Work to do:
(A) In the piece on a unified theory of strategic integrated communications, which publisher and which encyclopedia published the author's paper?
(B) Write a continuation of the piece on a unified theory of strategic integrated communications, picking up after its last sentence.
─── Text passage
A Unified Theory of Strategic Integrated Communications

For the past few years I’ve been working to develop a unifying theory that explained how each of the communications disciplines worked – both independently and as a single system.  My paper, published by Palgrave in their Encyclopedia of Interest Groups, Lobbying, and Public Affairs, introduces the theory, including an hierarchy, a taxonomy and scientific method.  It proposes how a unifying theory can resolve many of the challenges faced by both academics and practitioners.

 

 

I’ve written about each of the key themes in more detail – click each section  to read more.

The first challenges, were to better define communications, with functional – rather than operational – definitions for each discipline.  As part of this work, a new taxonomy was developed.

With clear definitions it was possible to develop a hierarchical ontology that codifies the structure of each discipline and the interrelationships between each and the other disciplines.

Having defined this hierarchy it was possible to develop a periodic table of elements for strategic communications.

 

Our work then looked to combine these things with a scientific method and body of knowledge, to enable hypotheses to be built and tested.  It would allow for repeatable, structured experiments to be run – and for our work to be independently tested to prove, or disprove its merits.
──────
─── Given information
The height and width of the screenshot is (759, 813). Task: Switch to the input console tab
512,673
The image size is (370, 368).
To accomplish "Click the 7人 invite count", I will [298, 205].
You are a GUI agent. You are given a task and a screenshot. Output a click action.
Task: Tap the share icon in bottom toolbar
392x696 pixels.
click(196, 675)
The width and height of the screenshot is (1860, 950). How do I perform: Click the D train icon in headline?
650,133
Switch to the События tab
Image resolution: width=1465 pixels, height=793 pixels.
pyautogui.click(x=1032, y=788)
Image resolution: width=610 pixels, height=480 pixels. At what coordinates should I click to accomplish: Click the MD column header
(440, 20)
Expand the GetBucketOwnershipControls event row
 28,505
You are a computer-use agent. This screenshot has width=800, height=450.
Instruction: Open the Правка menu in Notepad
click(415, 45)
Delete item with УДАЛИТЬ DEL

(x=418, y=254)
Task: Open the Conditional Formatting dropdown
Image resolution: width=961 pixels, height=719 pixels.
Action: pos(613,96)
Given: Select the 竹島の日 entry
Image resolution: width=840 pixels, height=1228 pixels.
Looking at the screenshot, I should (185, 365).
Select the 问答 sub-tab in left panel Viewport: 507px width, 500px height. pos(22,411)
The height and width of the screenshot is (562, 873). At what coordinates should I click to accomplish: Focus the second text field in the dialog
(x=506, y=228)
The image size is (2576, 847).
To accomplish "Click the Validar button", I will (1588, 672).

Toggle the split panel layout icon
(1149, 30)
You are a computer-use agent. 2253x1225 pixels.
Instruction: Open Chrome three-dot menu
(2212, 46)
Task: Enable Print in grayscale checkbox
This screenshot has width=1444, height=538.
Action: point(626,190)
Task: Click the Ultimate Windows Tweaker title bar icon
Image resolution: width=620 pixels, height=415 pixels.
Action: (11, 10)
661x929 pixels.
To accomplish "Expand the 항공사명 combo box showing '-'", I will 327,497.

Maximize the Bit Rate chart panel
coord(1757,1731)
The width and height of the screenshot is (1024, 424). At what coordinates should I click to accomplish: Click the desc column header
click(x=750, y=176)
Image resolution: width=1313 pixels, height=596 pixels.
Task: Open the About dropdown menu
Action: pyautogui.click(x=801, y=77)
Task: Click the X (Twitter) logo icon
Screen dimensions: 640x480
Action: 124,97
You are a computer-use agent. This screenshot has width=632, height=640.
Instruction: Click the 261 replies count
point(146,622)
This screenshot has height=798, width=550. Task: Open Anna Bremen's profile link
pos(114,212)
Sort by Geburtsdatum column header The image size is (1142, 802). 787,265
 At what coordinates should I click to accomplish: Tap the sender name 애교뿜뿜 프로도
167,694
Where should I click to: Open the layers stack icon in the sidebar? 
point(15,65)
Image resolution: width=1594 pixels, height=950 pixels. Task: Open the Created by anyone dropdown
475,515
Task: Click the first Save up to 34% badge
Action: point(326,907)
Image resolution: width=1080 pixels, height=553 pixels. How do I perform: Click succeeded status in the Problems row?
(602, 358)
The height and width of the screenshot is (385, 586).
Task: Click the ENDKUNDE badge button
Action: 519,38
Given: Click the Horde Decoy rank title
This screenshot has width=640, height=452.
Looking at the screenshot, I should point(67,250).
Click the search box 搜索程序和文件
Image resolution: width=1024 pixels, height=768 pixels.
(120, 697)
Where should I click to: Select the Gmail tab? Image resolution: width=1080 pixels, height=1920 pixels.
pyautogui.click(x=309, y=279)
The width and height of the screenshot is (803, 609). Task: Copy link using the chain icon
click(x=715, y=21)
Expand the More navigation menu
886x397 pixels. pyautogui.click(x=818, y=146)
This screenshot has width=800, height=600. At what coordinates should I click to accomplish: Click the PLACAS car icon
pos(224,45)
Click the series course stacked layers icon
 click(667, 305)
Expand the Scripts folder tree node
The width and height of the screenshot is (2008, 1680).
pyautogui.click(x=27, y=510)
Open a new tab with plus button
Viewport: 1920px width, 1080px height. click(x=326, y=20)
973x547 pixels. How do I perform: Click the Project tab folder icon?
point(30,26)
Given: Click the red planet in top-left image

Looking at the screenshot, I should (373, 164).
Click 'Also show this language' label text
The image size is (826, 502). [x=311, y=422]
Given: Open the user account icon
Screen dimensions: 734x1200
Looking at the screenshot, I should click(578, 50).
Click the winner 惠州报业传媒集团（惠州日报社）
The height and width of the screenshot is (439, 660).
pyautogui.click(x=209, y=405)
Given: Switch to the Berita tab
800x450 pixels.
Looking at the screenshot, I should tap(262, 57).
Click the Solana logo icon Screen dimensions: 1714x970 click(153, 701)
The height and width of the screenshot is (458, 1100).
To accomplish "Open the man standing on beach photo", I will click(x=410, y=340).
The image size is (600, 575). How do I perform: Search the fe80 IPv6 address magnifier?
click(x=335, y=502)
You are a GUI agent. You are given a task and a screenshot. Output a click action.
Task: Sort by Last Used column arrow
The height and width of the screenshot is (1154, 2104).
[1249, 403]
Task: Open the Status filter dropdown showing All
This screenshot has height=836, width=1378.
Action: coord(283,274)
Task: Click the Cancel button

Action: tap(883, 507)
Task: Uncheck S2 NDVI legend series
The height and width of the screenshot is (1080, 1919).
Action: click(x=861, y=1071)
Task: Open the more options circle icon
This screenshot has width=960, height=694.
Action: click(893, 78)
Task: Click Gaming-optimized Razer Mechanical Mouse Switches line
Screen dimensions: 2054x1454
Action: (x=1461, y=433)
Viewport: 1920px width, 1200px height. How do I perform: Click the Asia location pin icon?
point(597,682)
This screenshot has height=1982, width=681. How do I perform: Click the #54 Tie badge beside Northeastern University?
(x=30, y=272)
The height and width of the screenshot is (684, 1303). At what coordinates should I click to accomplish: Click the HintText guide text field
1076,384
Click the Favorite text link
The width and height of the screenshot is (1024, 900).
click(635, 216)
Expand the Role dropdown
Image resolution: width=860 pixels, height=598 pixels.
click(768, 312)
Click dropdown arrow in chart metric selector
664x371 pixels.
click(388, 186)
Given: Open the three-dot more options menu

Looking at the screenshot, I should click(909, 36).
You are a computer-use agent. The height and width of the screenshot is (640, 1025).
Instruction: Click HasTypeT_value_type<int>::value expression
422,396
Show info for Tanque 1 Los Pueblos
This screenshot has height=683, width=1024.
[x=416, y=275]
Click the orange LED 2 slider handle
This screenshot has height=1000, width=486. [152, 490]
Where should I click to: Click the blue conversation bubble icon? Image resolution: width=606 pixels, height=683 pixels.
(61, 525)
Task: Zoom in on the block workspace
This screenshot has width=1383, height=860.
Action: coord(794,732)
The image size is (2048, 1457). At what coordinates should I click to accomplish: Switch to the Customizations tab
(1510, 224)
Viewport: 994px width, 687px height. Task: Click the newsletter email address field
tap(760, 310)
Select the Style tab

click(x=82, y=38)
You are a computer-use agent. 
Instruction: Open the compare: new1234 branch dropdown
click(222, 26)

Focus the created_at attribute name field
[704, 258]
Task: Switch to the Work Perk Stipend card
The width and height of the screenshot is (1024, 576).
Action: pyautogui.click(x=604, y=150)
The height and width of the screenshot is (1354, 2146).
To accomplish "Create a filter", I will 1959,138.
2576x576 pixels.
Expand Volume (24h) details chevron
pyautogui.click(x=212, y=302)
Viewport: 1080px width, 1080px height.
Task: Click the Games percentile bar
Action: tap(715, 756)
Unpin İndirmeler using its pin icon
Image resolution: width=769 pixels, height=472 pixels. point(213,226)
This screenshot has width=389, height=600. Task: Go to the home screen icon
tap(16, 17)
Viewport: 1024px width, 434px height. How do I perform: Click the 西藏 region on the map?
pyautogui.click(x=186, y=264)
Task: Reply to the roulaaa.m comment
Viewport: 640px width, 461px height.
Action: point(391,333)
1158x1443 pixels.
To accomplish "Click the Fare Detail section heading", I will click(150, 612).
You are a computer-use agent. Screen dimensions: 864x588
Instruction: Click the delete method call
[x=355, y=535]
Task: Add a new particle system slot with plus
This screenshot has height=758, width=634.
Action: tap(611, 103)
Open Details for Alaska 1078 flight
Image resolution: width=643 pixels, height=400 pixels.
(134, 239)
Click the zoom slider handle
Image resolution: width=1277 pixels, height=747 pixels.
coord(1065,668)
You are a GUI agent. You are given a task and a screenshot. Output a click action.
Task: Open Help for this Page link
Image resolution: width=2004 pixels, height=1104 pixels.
──────
Task answers:
(A) Palgrave published it in its Encyclopedia of Interest Groups, Lobbying, and Public Affairs.

(B)
To make it easy for others – particularly entrepreneurs – to use what we had created to build more effective public relations and marketing strategies with minimal comms knowledge or expertise, and to do it cost-effectively, we built a Framework and toolkit with quick-start guides.

 

Measurement has been a long-debated topic amongst both practitioners and customers and our work looked to see whether we could develop a metric stack that measured strategic progress towards a desired business outcome, as well as the impact of achieving it.

Our final focus was to see whether it was possible to integrate comms with other tools used by businesses – for innovation, testing business ideas, building products that customers want to purchase and for building a business through customer development.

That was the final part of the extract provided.